## Instructions for the task
Since only part of the records is wanted, repeat exactly the lines from the one containing "[Open navigation menu] (368, 18)" through the last line, both included.

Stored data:
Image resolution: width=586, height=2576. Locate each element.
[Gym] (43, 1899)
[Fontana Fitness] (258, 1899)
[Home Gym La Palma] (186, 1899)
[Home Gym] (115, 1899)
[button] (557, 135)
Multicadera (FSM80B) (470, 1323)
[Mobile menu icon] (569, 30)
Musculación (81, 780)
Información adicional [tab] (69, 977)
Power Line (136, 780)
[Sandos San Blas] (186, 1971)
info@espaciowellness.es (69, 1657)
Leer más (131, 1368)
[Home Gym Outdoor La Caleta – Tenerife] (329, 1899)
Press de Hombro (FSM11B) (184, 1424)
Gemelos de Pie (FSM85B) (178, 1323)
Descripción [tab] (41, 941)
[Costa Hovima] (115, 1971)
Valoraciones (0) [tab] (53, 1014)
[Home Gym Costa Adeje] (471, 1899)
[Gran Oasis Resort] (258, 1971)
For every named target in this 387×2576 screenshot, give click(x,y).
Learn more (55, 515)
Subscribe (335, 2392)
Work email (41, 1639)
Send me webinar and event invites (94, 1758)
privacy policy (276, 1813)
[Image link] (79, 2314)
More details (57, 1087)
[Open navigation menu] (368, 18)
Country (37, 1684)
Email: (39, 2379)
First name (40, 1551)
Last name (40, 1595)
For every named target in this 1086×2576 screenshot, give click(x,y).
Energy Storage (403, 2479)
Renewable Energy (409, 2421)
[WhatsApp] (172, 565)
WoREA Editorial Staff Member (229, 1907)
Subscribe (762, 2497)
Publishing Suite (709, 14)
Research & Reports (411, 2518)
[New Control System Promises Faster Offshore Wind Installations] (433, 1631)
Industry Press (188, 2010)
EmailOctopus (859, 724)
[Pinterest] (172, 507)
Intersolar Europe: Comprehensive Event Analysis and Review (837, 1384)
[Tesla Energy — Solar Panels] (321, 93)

## The answer
[Open navigation menu] (368, 18)
Country (37, 1684)
Email: (39, 2379)
First name (40, 1551)
Last name (40, 1595)
For every named target in this 1086×2576 screenshot, give click(x,y).
Energy Storage (403, 2479)
Renewable Energy (409, 2421)
[WhatsApp] (172, 565)
WoREA Editorial Staff Member (229, 1907)
Subscribe (762, 2497)
Publishing Suite (709, 14)
Research & Reports (411, 2518)
[New Control System Promises Faster Offshore Wind Installations] (433, 1631)
Industry Press (188, 2010)
EmailOctopus (859, 724)
[Pinterest] (172, 507)
Intersolar Europe: Comprehensive Event Analysis and Review (837, 1384)
[Tesla Energy — Solar Panels] (321, 93)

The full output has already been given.